Tuesday, July 12 • 10:31 - 12:00
Embedded Metadata and the Circulation of Images: Tracking, Storing and Stripping

Location: PSH (Professor Stuart Hall Building) - LG01, 
Goldsmiths, University of London, Building 2
Contributor: Nathalie Casemajor, Université du Québec en Outaouais, Canada


Metadata is a set of descriptive, technical and administrative information that plays a key role in image storage, processing and circulation. Recent literature in media studies highlights the roles metadata plays in domains such as digital economies and informational infrastructures. Many of these studies focus on the music sector: in particular, they tackle the automated or manual classification of songs, as well as the algorithmic systems of recommendation (Beer, 2013; Morris, 2012, 2015). In the field of visual culture, various publications emphasize the role that metadata plays in the classification of images by amateur and professional photographers (Van Dijck, 2010; Boullier and Crépel, 2013). But few broach the distinction between embedded metadata and platform-specific metadata. The former refers to data directly stored within the image file, which allows the data to travel with the picture on its journey across platforms, whereas the latter refers to data separately stored on proprietary web servers, including keywords, geotags and other folksonomies, which are lost when the picture is copied from one platform to another.


This paper focuses on image metadata (in particular, photographic images) to illustrate how web platforms handle images, and how these technical choices are tied to different economic models of content and audience retention. Its aim is to challenge the assumption that the more an image circulates and is appropriated on social media, the more metadata it subsequently accumulates. This paper suggests instead that there is a critical distinction between the way embedded and platform-specific metadata accumulate.


This study is based on a set of experiments conducted on a small corpus of photographs. In collaboration with a Canadian visual artist, five images of artworks were marked with embedded metadata and steganographic information before being posted on three different platforms (Wordpress, Facebook and Instagram). Six months later, all the copies in circulation were collected through Google Image reverse search and TinEye, and their metadata were extracted via an application named Exiftool. A quantitative and qualitative analysis was conducted on the metadata to compare 1) how the transit through each platform affected the embedded information and 2) what kind of platform-specific metadata was attached to these images. A complementary analysis was conducted on Flickr and Twitter with a random set of images.
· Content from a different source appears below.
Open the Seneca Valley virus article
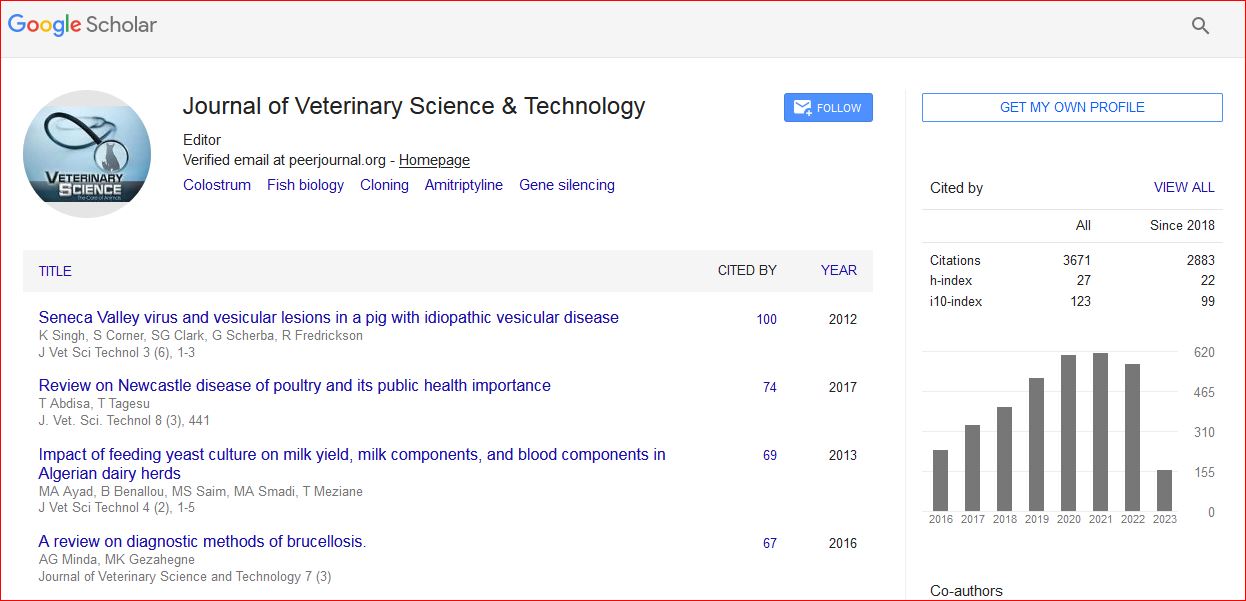The image size is (1246, 601). coord(328,317)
The preliminary results suggest that contrary to platform-specific metadata that stably accumulate on web servers, embedded metadata is shaped by a complex dynamic of accumulation and degradation. On the one hand, social media platforms tend to strip embedded metadata out of their users’ images (this is especially the case with platforms designed for non-professional image-sharing practices, such as Facebook), while on the other hand, social media platforms encourage users to recreate this data in a proprietary format tied to the platform. Therefore, the more an image circulates beyond the thresholds of proprietary platforms, the more its metadata becomes degraded. The images that cross boundaries between platforms and travel through various social media datascapes are the most portable (see Sterne, 2006), but the quality of their metadata is poorer. In terms of audience retention, metadata stripping increases content captivity, as it makes it more difficult for users to move their archives from one platform to another, knowing that metadata (re)creation is a time- consuming operation.

Future Work:

This paper argues that paying thorough attention to the specificities of image metadata lays the groundwork for an understanding of the broader ecology of social media. Further work on larger datasets could foster insights regarding the power and economic dynamics of data streams within and across social media (Manovich, 2012; Hochman, 2014), all the while reflecting on the politics of web platforms (Gillespie, 2010; Helmond, 2015).